25
Jan
Considerando que se encontra, desde 3 de Dezembro, em fase de recolha de assinaturas em www.lerparaver.com/acessibilidade, a designada Petição pela Acessibilidade Electrónica Portuguesa, que tem por objectivo que a Assembleia da República analise e legisle sobre problemas de (in)acessibilidade em diversas áreas no que diz respeito aos mais de dois milhões de cidadãos com necessidades especiais (deficientes e idosos);

Considerando, que uma das áreas objecto de análise nesta Petição e para a qual se apresentam propostas concretas é a televisão;

Considerando, finalmente,que se encontra em consulta pública, até ao próximo dia 15 de Dezembro, o anteprojecto de proposta de lei da televisão;

O grupo de cidadãos comuns que iniciou esta recolha de assinaturas apresentou aquelas que considera serem as propostas fundamentais a serem seguidas no que concerne a televisão.
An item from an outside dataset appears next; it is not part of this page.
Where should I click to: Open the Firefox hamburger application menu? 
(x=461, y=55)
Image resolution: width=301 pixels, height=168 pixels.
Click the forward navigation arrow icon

Cumpre lembrar que a comunicação social constitui, hoje, um sistema de difusão e de produção de informação e de conhecimentos de enorme influência e repercussão social. Ora, de entre os meios de comunicação social existentes, claramente se destaca, com especial relevo, a televisão, pelo que a todos os cidadãos deve ser facilitado o acesso aos seus diversos conteúdos.

Mais: não devemos deixar fugir esta oportunidade, este momento em que a Assembleia da República se prepara para regular o acesso à actividade de televisão e o seu exercício, transpondo para a ordem jurídica interna a Directiva n.º 89/552/CEE, do Conselho, de 3 de Outubro, na redacção que lhe foi dada pela Directiva n.º 97/36/CE, do Parlamento e do Conselho, de 30 de Junho.

Eis o texto e as propostas contidas na Petição que foram apresentadas a Sua Excelência o Ministro dos Assuntos Parlamentares:

“Com o advento da televisão digital, esta deixa de ser uma mera caixa onde recebemos apenas som e imagens. Vamos poder passar a escolher o que queremos ver e quando queremos, bem como haverá cada vez um maior número de serviços complementares e de interactividade.
Os subscritores desta petição esperam que, no momento actual em que já existe um projecto de proposta de lei da Televisão apresentada pelo Governo, não se perca a oportunidade e que se adopte todas as medidas necessárias no sentido da imposição da concretização de todos os serviços possíveis que permitam aos cidadãos com necessidades especiais acederem a este meio tão importante de comunicação social.
Assim, na presente Lei, para além das referências propostas, devem ficar definidas três questões essenciais:
3.1. Num prazo máximo de seis meses deverá existir um regulamento que estipule os valores mínimos de programação adaptada e a sua evolução no sector público e privado.
3.2. Os operadores das redes de televisão digital terrestre e televisão por cabo devem ficar obrigados a facultar a existência de canais suplementares ou de meios técnicos equivalentes para a legendagem, interpretação gestual para surdos e audiodescrição, bem como a adoptar sistemas electrónicos (hardware, software e conteúdos multimédia) de interacção pessoa-televisão baseados em princípios de design universal, nomeadamente no uso simples e intuitivo; na flexibilidade no uso e na informação perceptível.
3.3. Num prazo máximo de seis meses deverá ser iniciado um processo de criação de normas nacionais de acessibilidade à televisão.”

Para além destas 3 questões contidas igualmente no texto da Petição, foi salientada, ainda, a necessidade da Lei da televisão considerar a dobragem da programação estrangeira, nomeadamente no âmbito da tecnologia digital com recurso a um canal de áudio suplementar, como factor de acessibilidade para quem não pode ler legendas (cerca de 10% da população portuguesa).

Por fim, cumpre ressaltar que a Petição pela Acessibilidade Electrónica Portuguesa possui já mais de 3200 assinaturas.

Trata-se de um número muito considerável de subscrições, tanto mais se tivermos em conta que apenas decorreram 10 dias sobre o lançamento da Petição.

Sabemos que basta 4000 assinaturas para que a Petição seja discutida em plenário da Assembleia da República. Porém, é nosso desejo recolher muitas mais assinaturas, de modo a que o legislador sinta a dimensão dos problemas que ali focamos e do apoio que temos recebido por parte de tantos cidadãos portugueses, os que vivem esses problemas no seu dia-a-dia, e os que não têm esses problemas, mas que se solidarizaram com esta causa.